### Data
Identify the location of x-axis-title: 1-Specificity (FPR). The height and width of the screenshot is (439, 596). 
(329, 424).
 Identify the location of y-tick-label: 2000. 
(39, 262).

--

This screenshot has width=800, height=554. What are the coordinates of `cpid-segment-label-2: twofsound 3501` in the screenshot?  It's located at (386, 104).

### Work required
State how many lines of the entries above contain the string "height". Case counts; give only the number.

### Exercise solution
2